AWS Orchestrator
Enterprise
Image | $DATAOPS_AWS_RUNNER_IMAGE |
---|
The AWS orchestrator includes the following features:
- The ability to interact with the AWS services using the built-in AWS CLI tools provides a wide range of features focused on infrastructure automation
- DataOps Vault functionality that allows scripts to retrieve variables from the vault
- DataOps native tools that allow the development of custom scripts that interact with AWS
- The following additional tools:
- git
- curl
- ssh-client
- perl
- sshpass
- unzip
- terraform
Usage
The first use case described here is typical for this orchestrator; that is, to start an EC2 instance to perform a task in the pipeline:
"My AWS Job":
extends:
- .should_run_ingestion
- .agent_tag
stage: "Batch Ingestion"
image: $DATAOPS_AWS_RUNNER_IMAGE
variables:
# use one of the following connection methods
# EC2 instance role inheritance - no variables to set / default
#
# or default vault expansion for from vault keys `AWS.DEFAULT.S3_KEY` and `AWS.DEFAULT.S3_SECRET`
SET_AWS_KEYS_TO_ENV: 1
# or custom vault expansion for access key / secret
AWS_ACCESS_KEY_ID: DATAOPS_VAULT(PATH.TO.ACCESS_KEY_ID.IN.VAULT)
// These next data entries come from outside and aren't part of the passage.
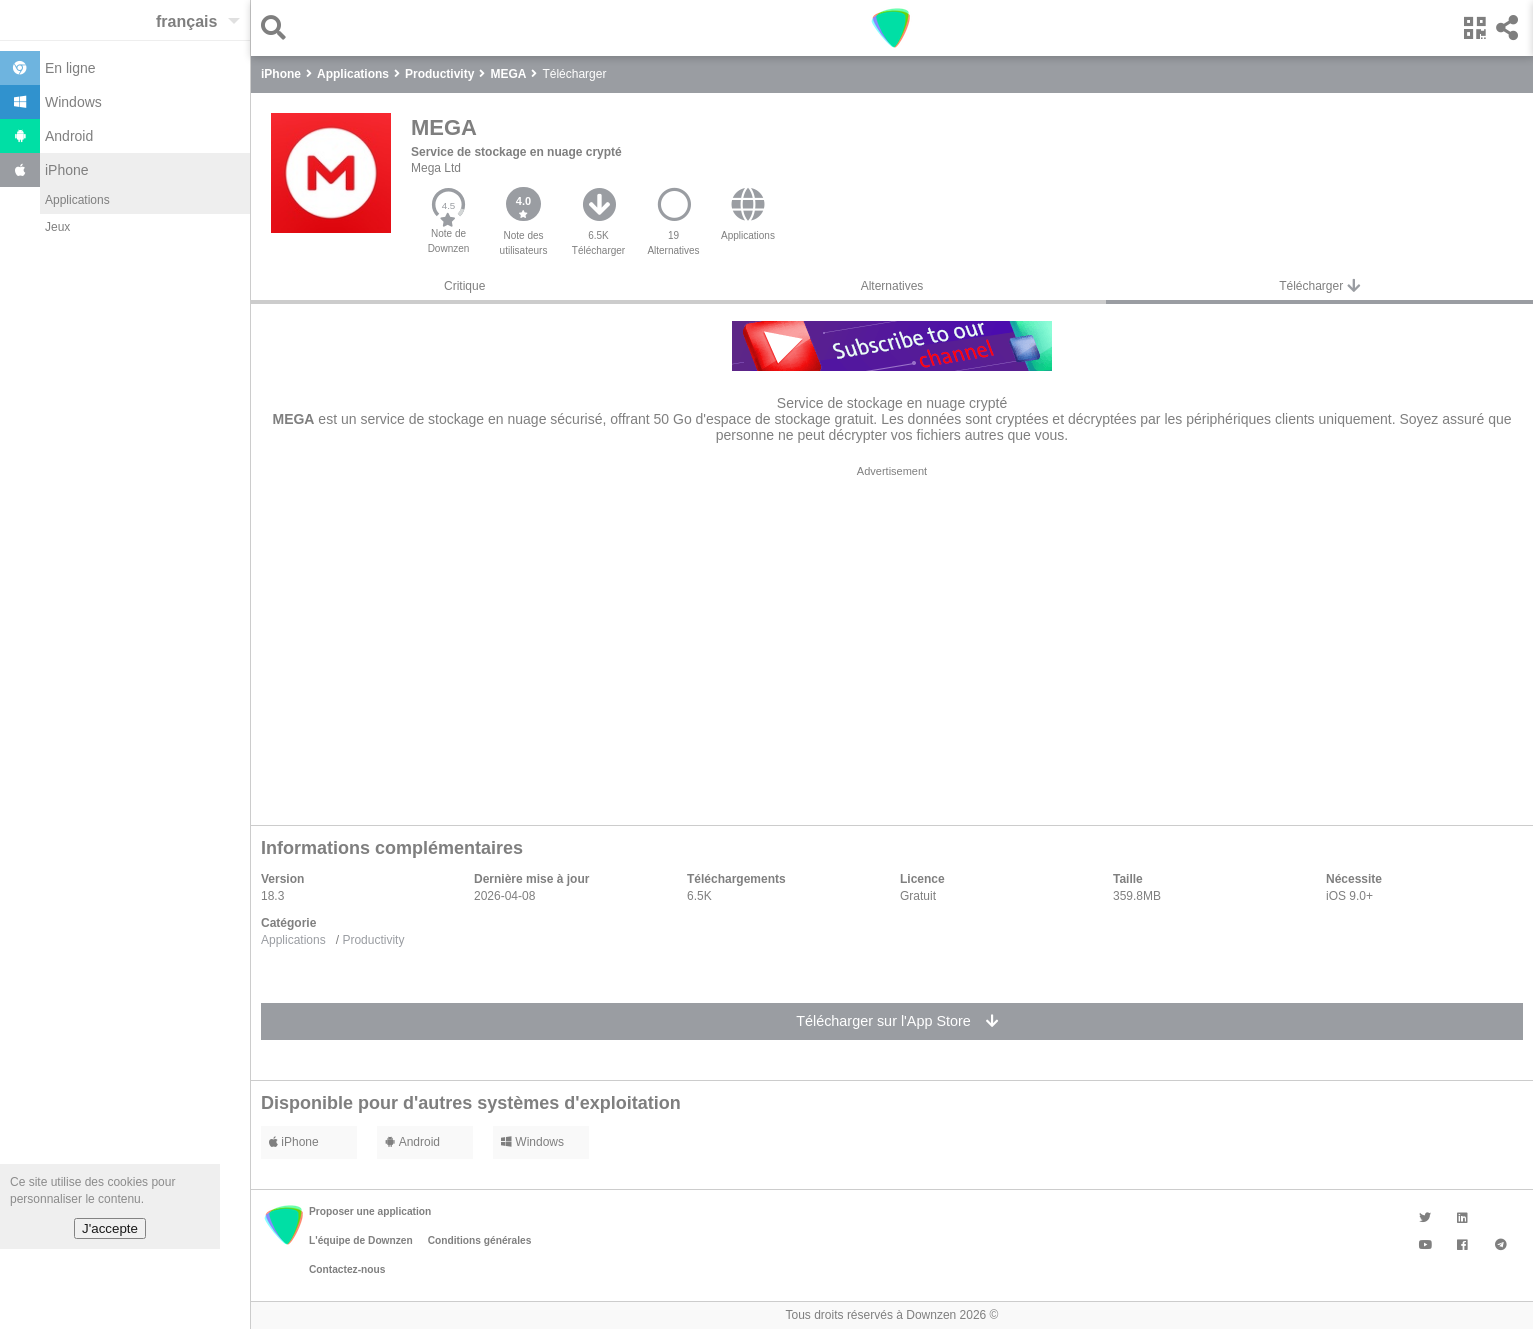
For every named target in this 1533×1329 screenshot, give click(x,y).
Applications (77, 200)
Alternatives (892, 286)
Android (412, 1142)
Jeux (57, 227)
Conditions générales (480, 1240)
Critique (464, 286)
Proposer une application (370, 1211)
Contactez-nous (347, 1269)
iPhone (294, 1142)
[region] (892, 640)
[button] (278, 27)
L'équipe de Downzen (361, 1240)
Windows (532, 1142)
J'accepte (110, 1228)
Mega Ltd (436, 168)
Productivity (373, 940)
AWS_SECRET_ACCESS_KEY: DATAOPS_VAULT(PATH.TO.SECRET_ACCESS_KEY.IN.VAULT)
script:
- /dataops
- aws ... # your AWS CLI command
icon: ${AWS_ICON}
Additionally, the following use cases demonstrate how to connect to AWS from a DataOps pipeline:
Connecting to AWS
To connect to AWS, the AWS orchestrator supports the following four methods:
1. Inheriting the IAM role from the DataOps runner's EC2 instance
No additional configuration is necessary for the AWS orchestrator to use the AWS EC2 instance IAM role on which the DataOps runner is deployed. This behavior is the default behavior and what we recommend.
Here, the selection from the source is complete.